Chemistry professor Mike Norris

3 Questions: Turning CO2 into fuel

September 8, 2020

Chemistry professor Mike Norris researches ways carbon dioxide can be captured and converted into fuel. Here he explains how a cleaner burning fuel with a smaller carbon footprint can be produced from CO2, and how renewable energy might fit into the process.

Why is it important to study fossil fuels?

Fossil fuels power most of what we do around the world, despite the rise in renewable and alternative energy sources. Although it’s important to move away from fossil fuels due to the fact that burning them releases CO2, renewable sources still make up a relatively small percentage of world-wide energy generation. Mostly, this is because it is difficult, expensive, and time consuming to convert from fossil fuels to renewables as an energy source. Some of the biggest roadblocks include energy generation on demand (peak power) — a powerplant throws away lots of power so that when everyone gets home from work and turns down the AC, there aren’t any brownouts; transportation — combustion engines are pretty popular and while it may be easier to convert to electric engines in cars, this is more difficult for planes; storage — liquid fuels are very easy to store and are ready when you need them, while batteries lack some of the energy density and portability; and infrastructure — we have lots of pipelines for transporting fuels quickly and easily across the country to where they are needed, but we cannot easily transport solar electricity generated in a desert in California to the Midwest. Since it will not be easy to completely stop using fossil fuels, it’s important to understand how we can lessen their impact on climate change and devise solutions that work in concert with renewable energy to overcome some of the limitations of renewable sources.

How might we capture CO2 and turn it into fuel?
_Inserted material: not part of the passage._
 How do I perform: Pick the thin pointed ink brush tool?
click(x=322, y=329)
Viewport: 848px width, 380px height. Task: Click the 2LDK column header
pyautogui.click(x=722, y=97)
Since CO2 is an acid, it reacts with bases. We actually already use this idea to capture CO2 from powerplants where the concentration of CO2 is relatively high. Capturing CO2 at the point of generation is really the best option since the concentration of CO2 in the atmosphere is relatively low — it’s still high in terms of its effect as a greenhouse gas, but difficult to capture and separate from the other gases in the atmosphere. Current mitigation strategies mostly stop after capturing the CO2 and then storing it somewhere indefinitely. In order to convert CO2 back into fuel, we basically have to run the combustion reaction in reverse. This requires an input of energy — with the goal being to get this energy from solar power — as well as a catalyst to speed up the reaction. We work on making the catalysts that allow us to run the combustion reaction in reverse. It is especially appealing to design catalysts that have basic sites — specific areas of the molecule that can act as bases to neutralize the acid (CO2) — so they can act to both capture the CO2 and then convert it to something like methane or methanol.

Essentially, we are trying to store solar energy by using it to manufacture methane or methanol out of CO2, and then getting that energy back when needed by burning the fuel.

Ideally, the capture and conversion of CO2 would mean that no new CO2 would be produced. You could burn a fuel, capture the CO2 that comes from that process, then “recycle” the CO2 back into fuel using solar energy and our catalyst. Additionally, the fuels will be much “cleaner” burning due to the fact that we are synthesizing the fuels from a basic building block, which means the fuel will not have contaminants that are typically found in naturally formed deposits of things like coal and oil.

What might surprise people about this area of research?

One of the surprising things is how reliant we are on poor infrastructure for transporting energy across the country. Our electric grid is a bit of a hodgepodge mess and we have a lot of crisscrossing pipelines carrying various gaseous and liquid fuels. Without a complete overhaul of this system, we can’t just put a bunch of solar cells in the desert and generate power for the entire country. This is one of the big challenges in finding a way to meet energy demands across a large geographical area. Hopefully, being creative about what we do with solar energy will allow us to transition to a greater percentage of renewables while also capturing CO2 and not making the situation worse.